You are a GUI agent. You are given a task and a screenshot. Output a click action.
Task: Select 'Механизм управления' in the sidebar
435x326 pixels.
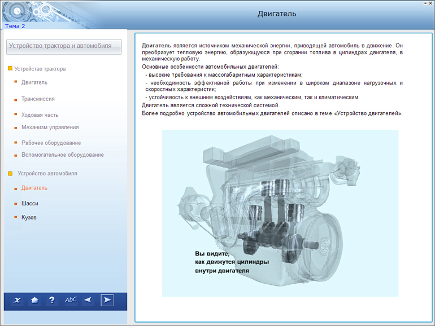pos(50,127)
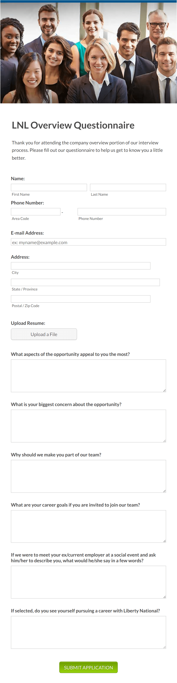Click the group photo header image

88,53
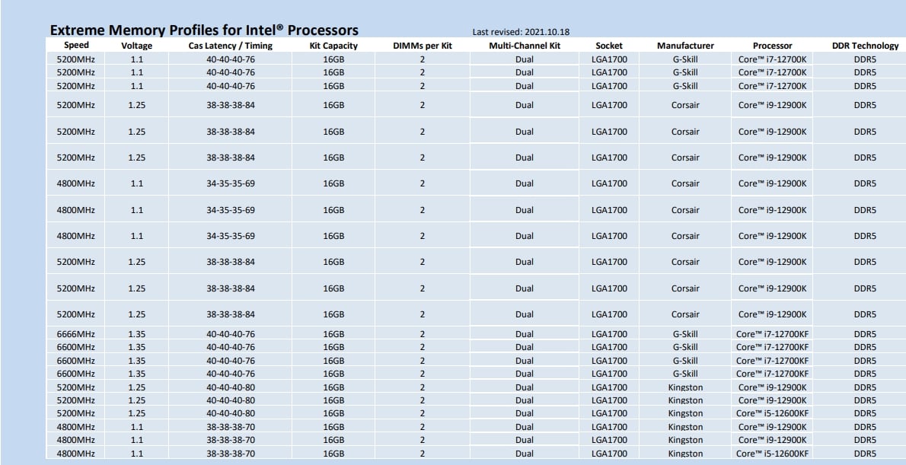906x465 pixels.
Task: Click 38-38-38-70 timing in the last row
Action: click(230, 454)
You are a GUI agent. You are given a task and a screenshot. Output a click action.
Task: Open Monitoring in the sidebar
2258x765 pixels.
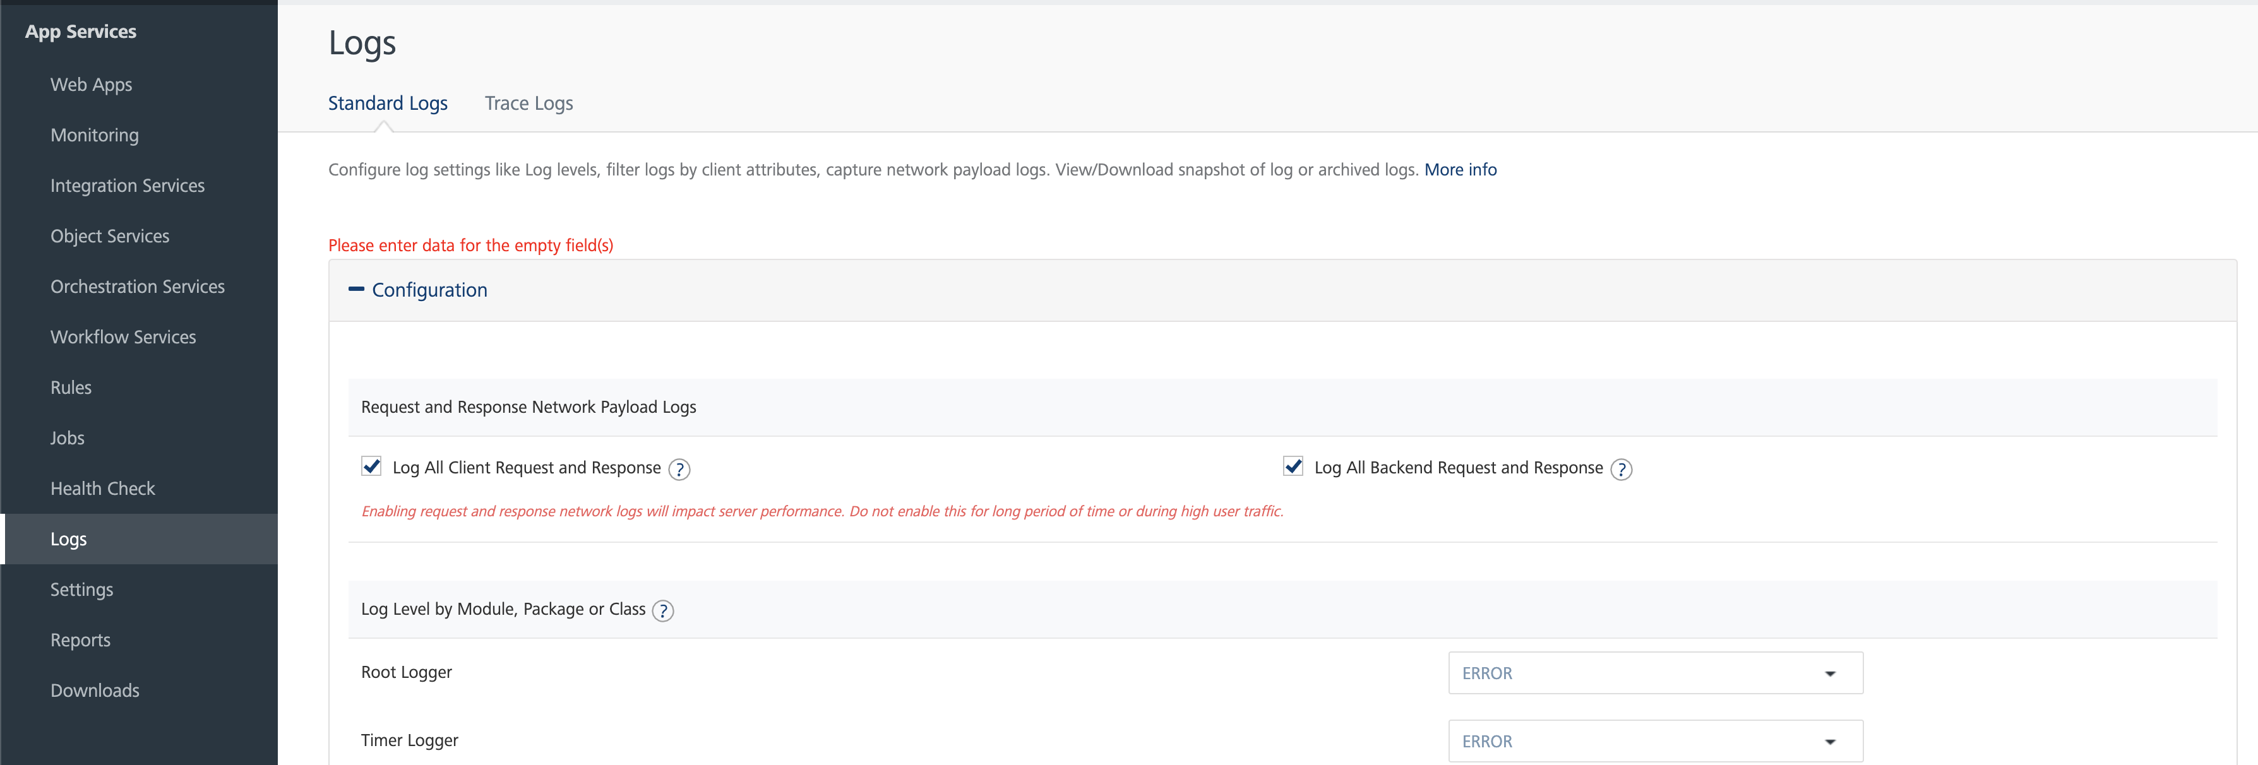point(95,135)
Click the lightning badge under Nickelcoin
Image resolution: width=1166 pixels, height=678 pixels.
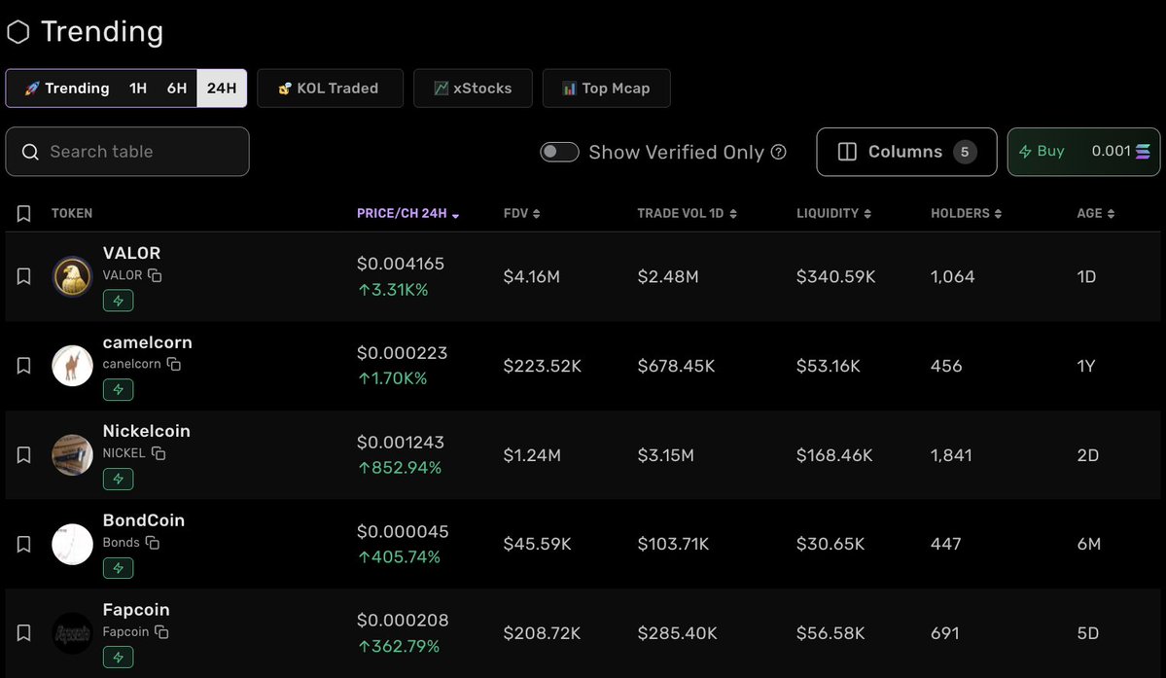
--
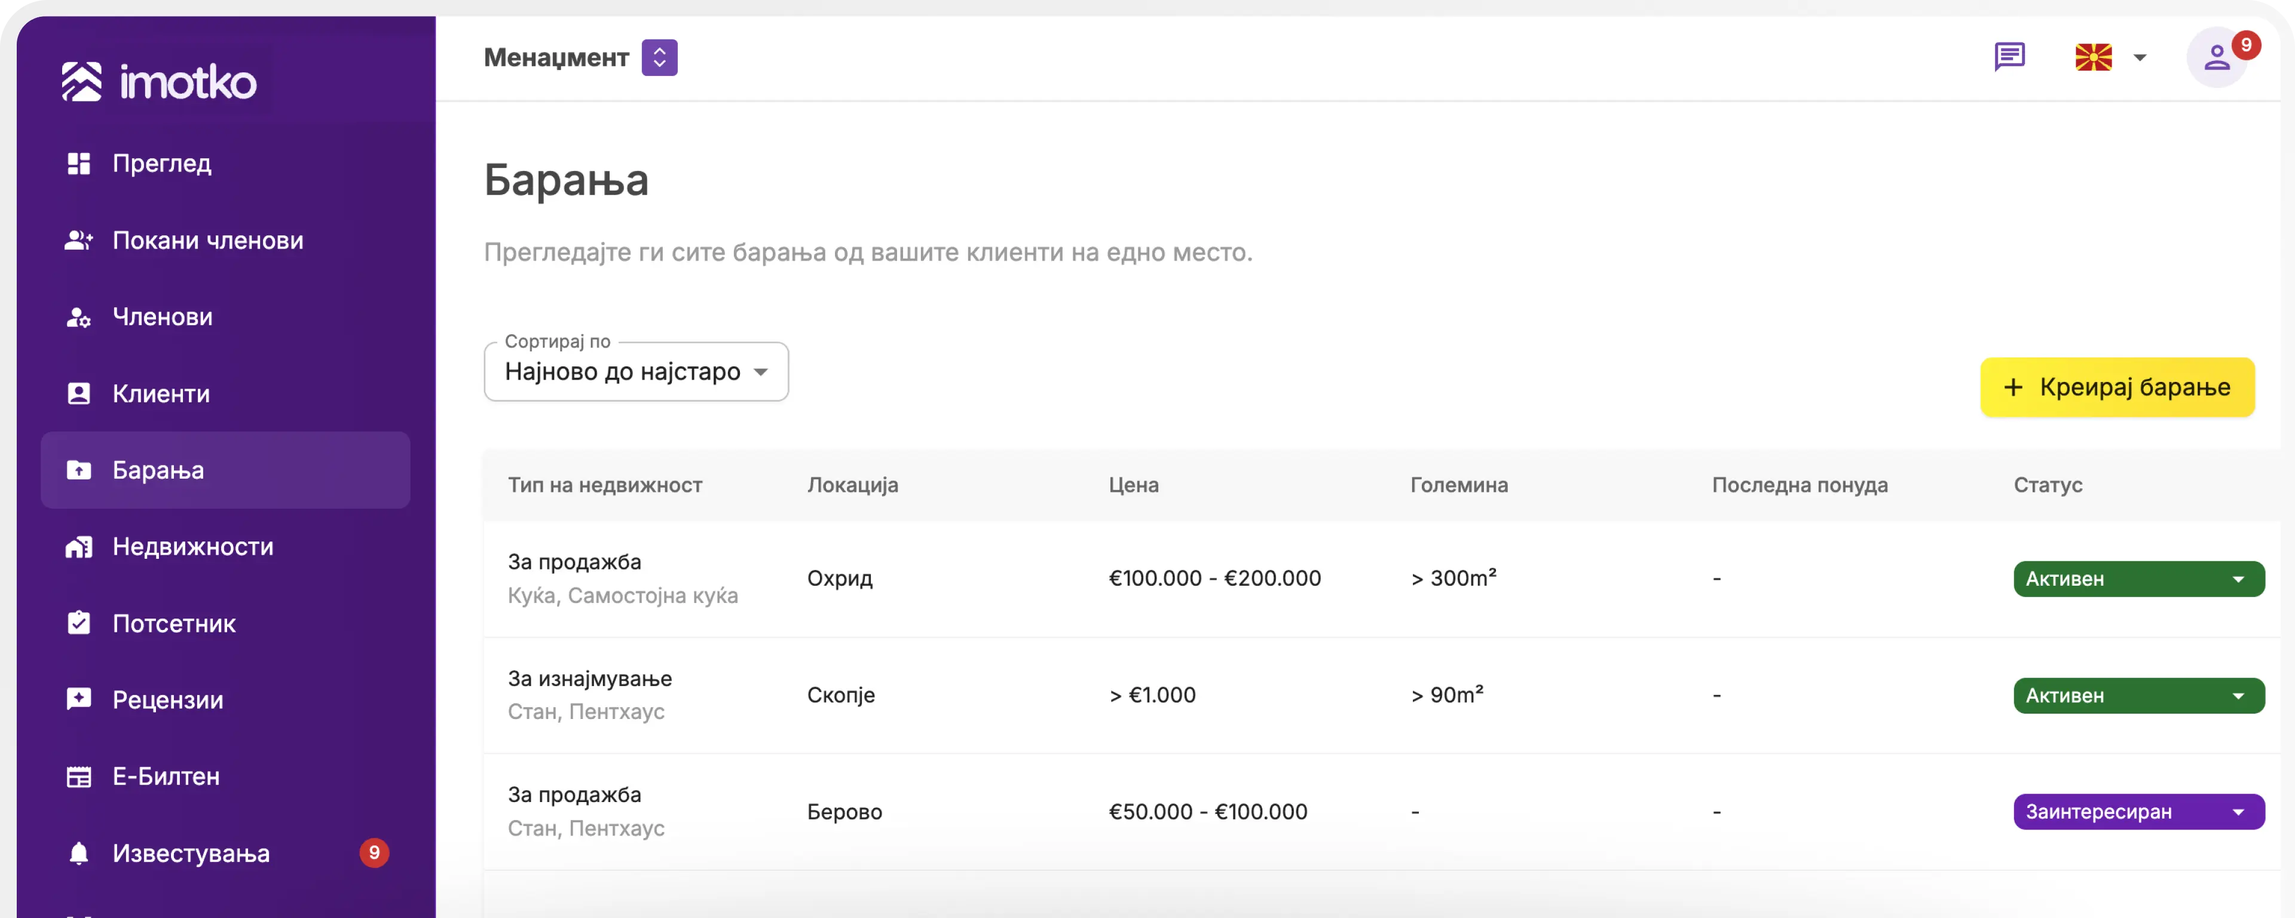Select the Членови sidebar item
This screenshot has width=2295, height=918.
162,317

» Aim of the task
Present the stretch of material from the line containing "Click the lightning badge under Nickelcoin" through the line containing "Image resolution: width=1166" as a Markdown table with the columns Row and Text, numbering each line and omitting blank lines.

» Result below
| Row | Text |
|---|---|
| 1 | Click the lightning badge under Nickelcoin |
| 2 | Image resolution: width=1166 pixels, height=678 pixels. |